Adam Johnson Takes Home Story Prize

At a ceremony Wednesday night in New York City, Adam Johnson was named the  winner of the 2016 Story Prize for his collection Fortune Smiles (Random House). The $20,000 award is given annually for a short story collection published during the previous year.

The two runners-up for the prize were Charles Baxter for There’s Something I Want You to Do (Pantheon) and Colum McCann for Thirteen Ways of Looking (Random House). Each finalist received $5,000. The Story Prize Spotlight Award—an additional prize of $1,000, given for a collection of exceptional merit—went to Adrian Tomine for his collection of graphic short stories, Killing and Dying (Drawn & Quarterly). During Wednesday night’s event, all three finalists read from and discussed their work on stage with prize director Larry Dark.

Last November Fortune Smiles took home the National Book Award, which makes Johnson the first author to win the Story Prize and the National Book Award for the same title. He is also now the first author to have won the Story Prize, the National Book Award, and the Pulitzer Prize, which he received in 2013 for his novel The Orphan Master’s Son. Johnson is also the author of the story collection Emporium and the novel Parasites Like Us. He has received a Guggenheim Fellowship, a Whiting Award, a National Endowment for the Arts Fellowship, and a California Book Award, among other accolades. He lives in San Francisco and teaches creative writing at Stanford University.

Dark and Story Prize founder Julie Lindsey selected the three finalists from among a hundred books submitted in 2015, from sixty-four different publishers. A panel of three judges selected the winner: author and previous Story Prize–winner Anthony Doerr; Rita Meade, a librarian at the Brooklyn Public Library; and New Yorker staff writer Kathryn Schulz.
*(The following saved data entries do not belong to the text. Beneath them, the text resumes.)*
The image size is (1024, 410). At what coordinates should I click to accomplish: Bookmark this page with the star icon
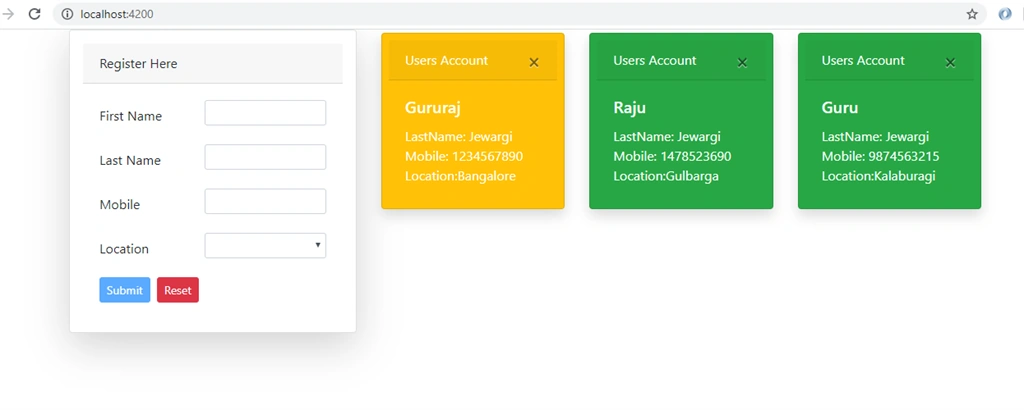[972, 14]
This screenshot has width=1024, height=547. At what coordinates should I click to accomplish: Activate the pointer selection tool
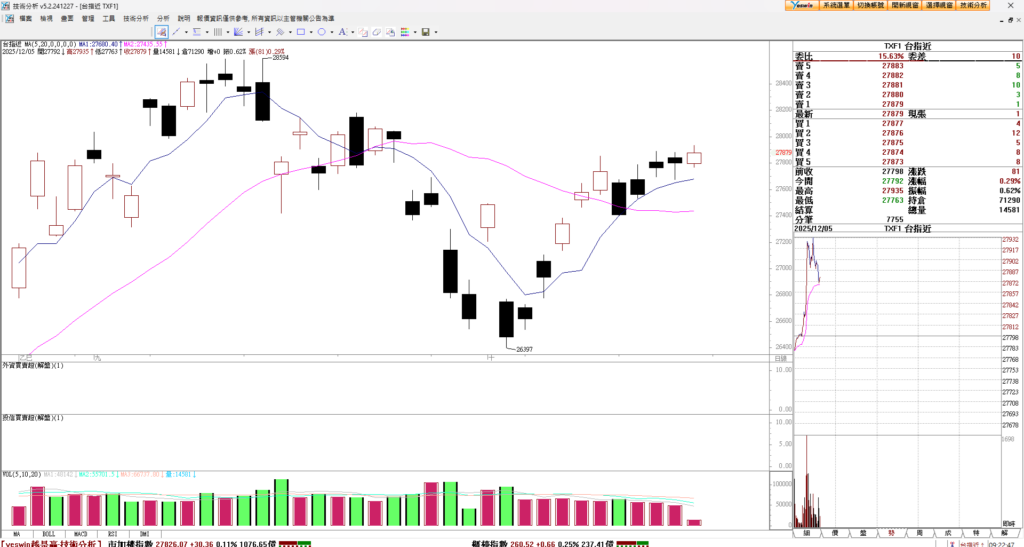coord(162,32)
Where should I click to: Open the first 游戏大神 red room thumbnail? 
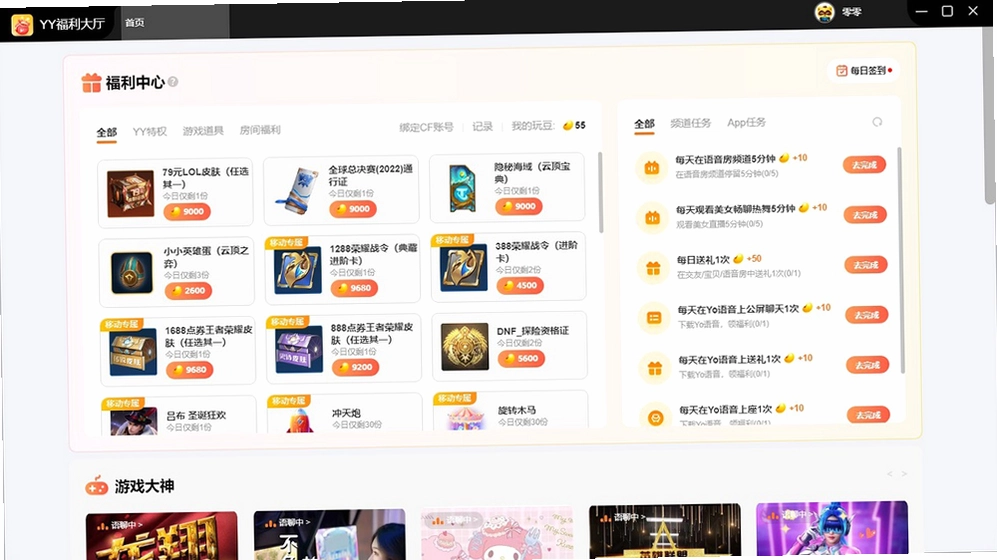pyautogui.click(x=162, y=535)
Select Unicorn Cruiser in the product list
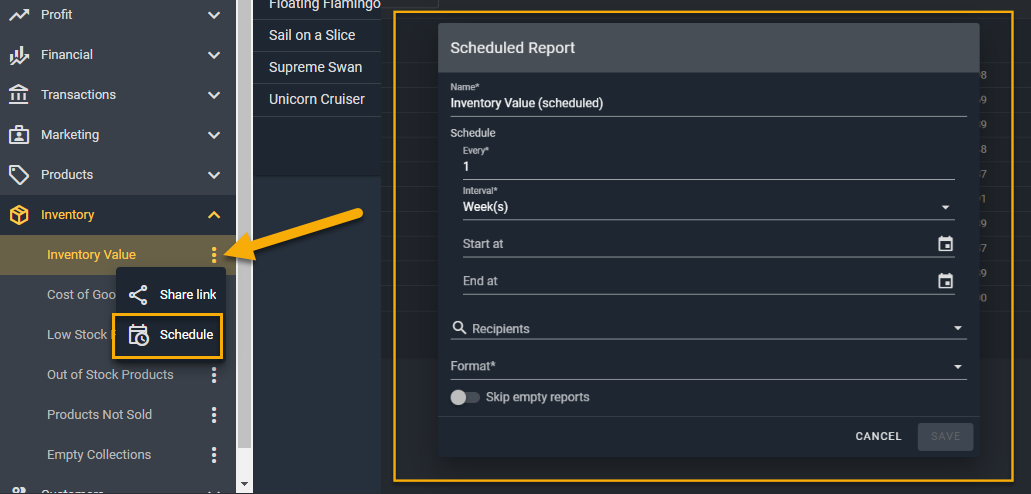The image size is (1031, 494). pos(317,100)
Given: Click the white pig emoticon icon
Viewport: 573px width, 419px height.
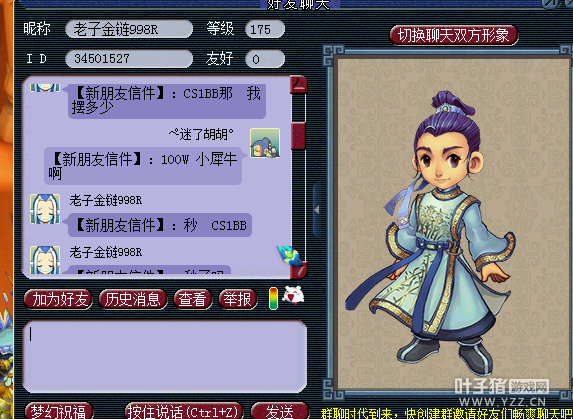Looking at the screenshot, I should (293, 296).
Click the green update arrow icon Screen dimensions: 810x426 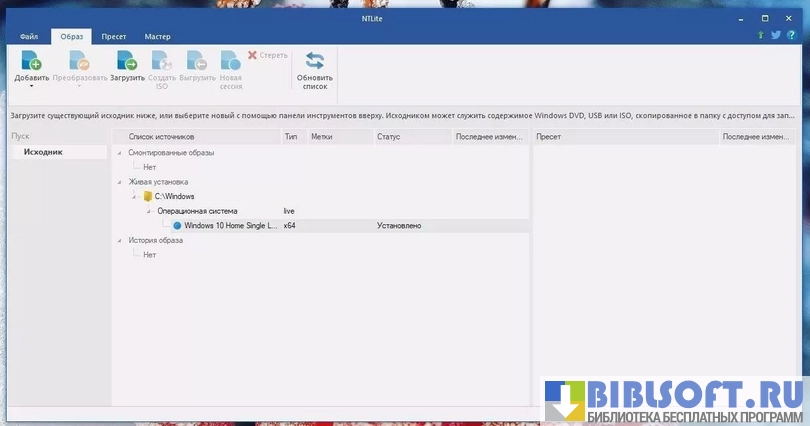[760, 35]
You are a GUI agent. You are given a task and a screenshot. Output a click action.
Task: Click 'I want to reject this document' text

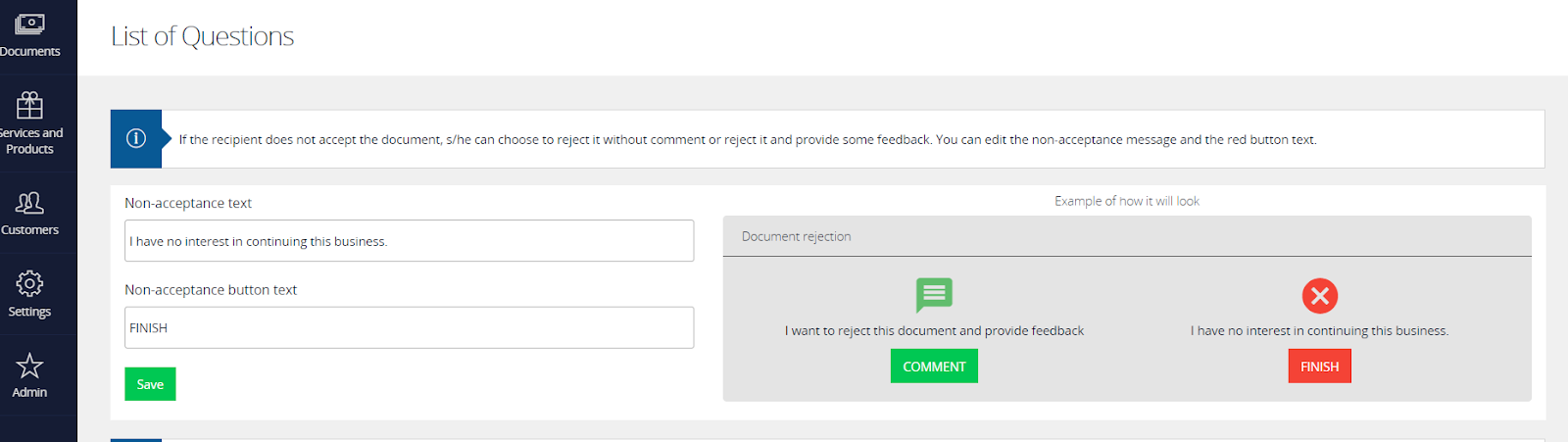point(934,331)
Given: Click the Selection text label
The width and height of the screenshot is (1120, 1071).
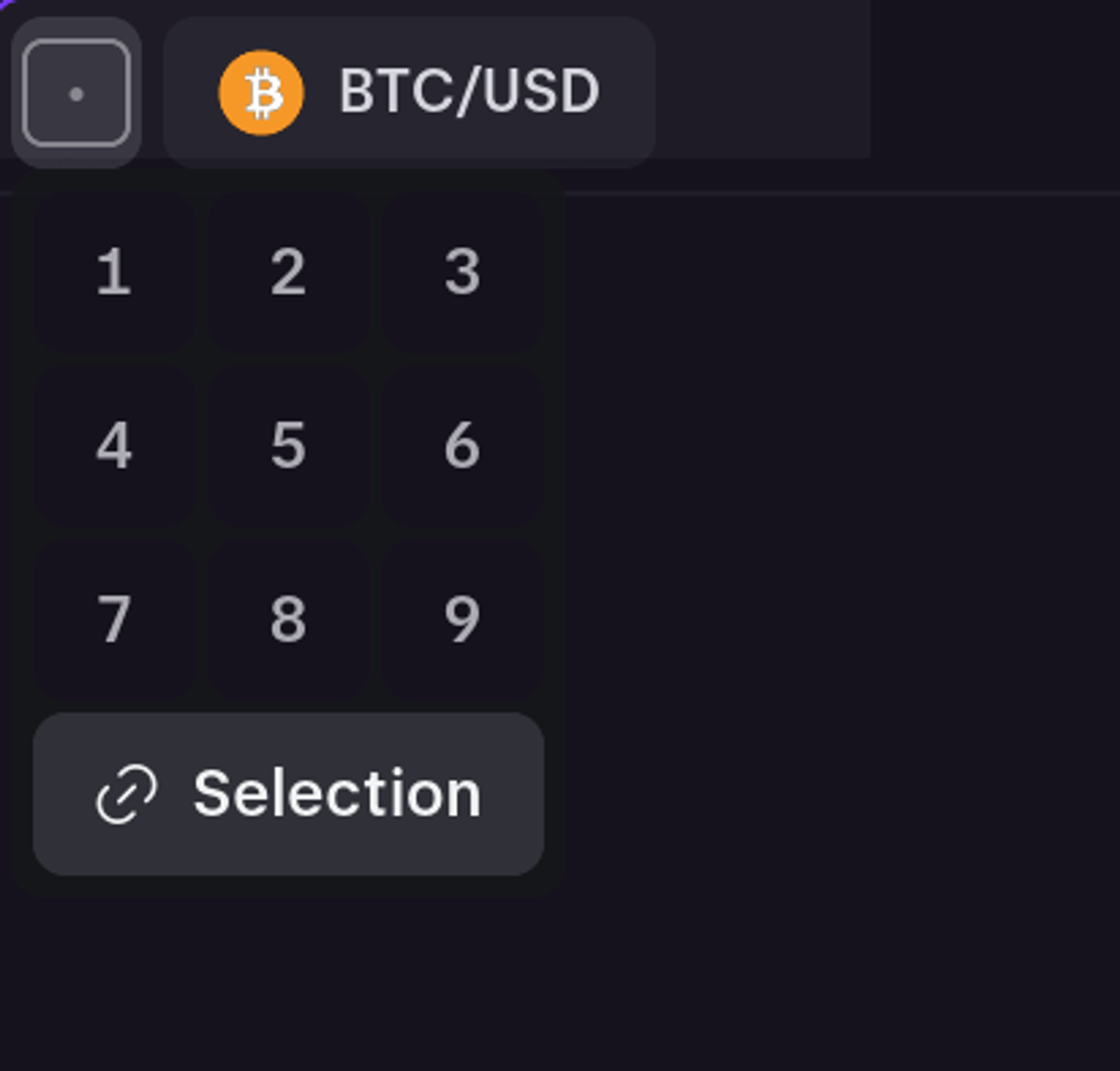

Fortune Smiles is an electrically imaginative story collection that’s wrestling very hard with the world we’re living in right now,” the judges said. “Johnson writes like Rembrandt painted, richly and specifically, with an inclination toward self-portrait and a gift for making it seem like a whole world carries on not only within but beyond each of these small canvasses.”

Established in 2004 to honor collections of short fiction and to attract more attention to the form, the Story Prize boasts the largest first-prize amount of any fiction award in the United States. Previous winners include Elizabeth McCracken, George Saunders, Claire Vaye Watkins, and Steven Millhauser.